PATRIARCHS AT CONSTANTINOPLE.
5

"C'est dans cette circonstance que I'ambassadeur Français, Monsieur Guilleminot, protecteur legal de tous les Catholiques de l'empire Turc, opéra une réaction heureux au moyen de ses énergiques représentations." The effect of such powerful support, whilst it has led to the encouragement of proselytism, and to the extension of the authority of the see of Rome, has also had an undoubted tendency to loosen the dependence of a whole class of rayahs upon the justice and protection of the Porte, and to augment a pernicious foreign influence.

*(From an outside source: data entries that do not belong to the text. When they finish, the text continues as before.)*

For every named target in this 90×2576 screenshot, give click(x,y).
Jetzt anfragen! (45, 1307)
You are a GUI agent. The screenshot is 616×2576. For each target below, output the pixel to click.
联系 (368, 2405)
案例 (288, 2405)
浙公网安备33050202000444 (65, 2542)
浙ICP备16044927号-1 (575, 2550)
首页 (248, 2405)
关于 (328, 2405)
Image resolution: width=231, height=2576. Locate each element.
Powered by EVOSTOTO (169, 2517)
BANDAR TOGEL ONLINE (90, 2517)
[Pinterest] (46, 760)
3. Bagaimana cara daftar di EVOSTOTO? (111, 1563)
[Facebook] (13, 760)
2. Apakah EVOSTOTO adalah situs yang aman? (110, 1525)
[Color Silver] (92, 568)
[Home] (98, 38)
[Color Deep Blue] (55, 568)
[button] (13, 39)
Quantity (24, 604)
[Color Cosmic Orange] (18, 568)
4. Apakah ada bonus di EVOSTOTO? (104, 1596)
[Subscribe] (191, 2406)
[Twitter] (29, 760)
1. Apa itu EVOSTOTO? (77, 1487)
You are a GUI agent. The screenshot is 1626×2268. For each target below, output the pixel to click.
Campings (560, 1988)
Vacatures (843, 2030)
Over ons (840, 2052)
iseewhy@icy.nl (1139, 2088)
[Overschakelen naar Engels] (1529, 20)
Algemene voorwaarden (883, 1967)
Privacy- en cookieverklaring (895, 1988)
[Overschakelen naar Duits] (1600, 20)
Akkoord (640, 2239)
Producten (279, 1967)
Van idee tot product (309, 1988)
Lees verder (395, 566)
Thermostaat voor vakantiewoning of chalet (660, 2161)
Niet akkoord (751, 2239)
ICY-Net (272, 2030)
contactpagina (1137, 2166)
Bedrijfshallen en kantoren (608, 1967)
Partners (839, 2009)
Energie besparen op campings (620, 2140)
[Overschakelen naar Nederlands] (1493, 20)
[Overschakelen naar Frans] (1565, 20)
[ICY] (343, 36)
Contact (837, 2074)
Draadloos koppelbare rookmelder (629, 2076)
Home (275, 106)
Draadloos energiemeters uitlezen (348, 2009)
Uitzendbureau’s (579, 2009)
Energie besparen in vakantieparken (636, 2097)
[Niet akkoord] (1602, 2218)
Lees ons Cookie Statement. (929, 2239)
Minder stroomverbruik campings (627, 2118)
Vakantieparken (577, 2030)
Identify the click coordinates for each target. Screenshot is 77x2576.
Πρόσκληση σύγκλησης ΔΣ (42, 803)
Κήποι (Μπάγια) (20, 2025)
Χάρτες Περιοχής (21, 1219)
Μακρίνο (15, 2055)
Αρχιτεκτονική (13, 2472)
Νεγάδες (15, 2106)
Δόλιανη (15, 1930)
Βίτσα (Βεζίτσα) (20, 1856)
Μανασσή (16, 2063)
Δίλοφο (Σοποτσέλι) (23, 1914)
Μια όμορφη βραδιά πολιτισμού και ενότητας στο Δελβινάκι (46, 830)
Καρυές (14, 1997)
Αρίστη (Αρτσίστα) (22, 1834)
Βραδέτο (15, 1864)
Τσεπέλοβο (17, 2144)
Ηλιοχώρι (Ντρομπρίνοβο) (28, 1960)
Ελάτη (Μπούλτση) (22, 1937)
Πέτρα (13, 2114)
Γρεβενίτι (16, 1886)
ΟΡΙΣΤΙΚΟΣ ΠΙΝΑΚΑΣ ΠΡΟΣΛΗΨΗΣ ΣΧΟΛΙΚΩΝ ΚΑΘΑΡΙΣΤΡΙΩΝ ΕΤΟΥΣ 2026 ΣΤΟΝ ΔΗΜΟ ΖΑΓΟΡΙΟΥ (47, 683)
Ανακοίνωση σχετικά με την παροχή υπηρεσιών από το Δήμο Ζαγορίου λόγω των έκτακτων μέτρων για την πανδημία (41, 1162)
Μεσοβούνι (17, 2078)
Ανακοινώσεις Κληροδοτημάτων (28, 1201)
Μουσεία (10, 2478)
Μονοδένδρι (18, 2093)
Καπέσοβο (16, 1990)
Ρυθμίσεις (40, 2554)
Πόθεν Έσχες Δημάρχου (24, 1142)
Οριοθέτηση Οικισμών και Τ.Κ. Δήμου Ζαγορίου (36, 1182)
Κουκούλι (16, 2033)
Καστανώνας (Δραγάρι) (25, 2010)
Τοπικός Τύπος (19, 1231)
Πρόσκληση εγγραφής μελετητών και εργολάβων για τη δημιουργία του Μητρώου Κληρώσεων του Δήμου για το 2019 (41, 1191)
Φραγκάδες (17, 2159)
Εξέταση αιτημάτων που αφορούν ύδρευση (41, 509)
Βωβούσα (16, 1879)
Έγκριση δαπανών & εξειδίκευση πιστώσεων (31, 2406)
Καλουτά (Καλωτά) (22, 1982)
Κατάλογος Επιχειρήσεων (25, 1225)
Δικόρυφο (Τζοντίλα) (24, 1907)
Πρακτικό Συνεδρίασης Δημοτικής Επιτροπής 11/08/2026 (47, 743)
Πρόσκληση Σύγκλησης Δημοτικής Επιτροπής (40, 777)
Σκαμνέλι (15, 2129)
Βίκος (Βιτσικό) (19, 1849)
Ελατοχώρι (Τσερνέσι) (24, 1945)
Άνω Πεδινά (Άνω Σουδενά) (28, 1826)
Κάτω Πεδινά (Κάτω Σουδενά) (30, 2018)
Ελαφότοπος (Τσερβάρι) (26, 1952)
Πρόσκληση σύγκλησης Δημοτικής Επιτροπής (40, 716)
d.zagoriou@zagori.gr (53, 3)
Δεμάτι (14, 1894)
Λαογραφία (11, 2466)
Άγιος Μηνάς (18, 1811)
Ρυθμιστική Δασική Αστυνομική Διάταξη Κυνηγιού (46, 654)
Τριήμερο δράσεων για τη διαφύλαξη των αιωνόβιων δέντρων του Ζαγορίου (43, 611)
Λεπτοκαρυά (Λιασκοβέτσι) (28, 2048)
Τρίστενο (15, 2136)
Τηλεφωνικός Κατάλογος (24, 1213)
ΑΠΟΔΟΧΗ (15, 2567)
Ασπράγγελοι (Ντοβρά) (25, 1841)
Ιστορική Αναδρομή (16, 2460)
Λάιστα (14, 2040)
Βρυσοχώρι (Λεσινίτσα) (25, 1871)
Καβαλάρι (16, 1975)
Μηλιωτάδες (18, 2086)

There are four Patriarchs residing at Constantinople, viz., the Greek and Armenian, and the so-called Greek Catholic and Armenian Catholic, who have large establishments here, called Patrik-khaneh, or patriarchates. They are the medium through which all the official affairs of their different communities are carried on at the Porte, to which end they receive a Nishân, or decoration, from the Sultan on their election to office. The incumbent of the Armenian Patriarchate, however, is generally a Bishop, who receives the honorary title of "Patriarch," in order to put him on a level with the heads of the other Churches: the Armenians, like ourselves, having no Patriarch,2 but a Catholicos or Primate, who resides at Etchmiadzine. The Jacobites have no representative at Constantinople, but their official correspondence with the Porte is carried on through the Monophysite Armenian Patriarch; and this doubtless is another cause why their ecclesiastical interests have been so much neglected. The affairs of the Chaldeans of Mesopotamia are in like manner committed to the care of the Armenian Catholic Patriarch.

During our residence at Constantinople, the Greek Patriarch died, and two days after a successor was appointed in the person of the Bishop of Δερκαὶ, which is one of the largest dioceses in the empire. It derives its name from two small islands in the Black Sea called Δερκαὶ,3 but commences at Therapia, and includes a large extent of country around the capital. Some, I understand, proposed the late Patriarch, who had been deposed at the instance of Lord Ponsonby:4 but doubts arising whether he would be recognized by the Porte, another was appointed.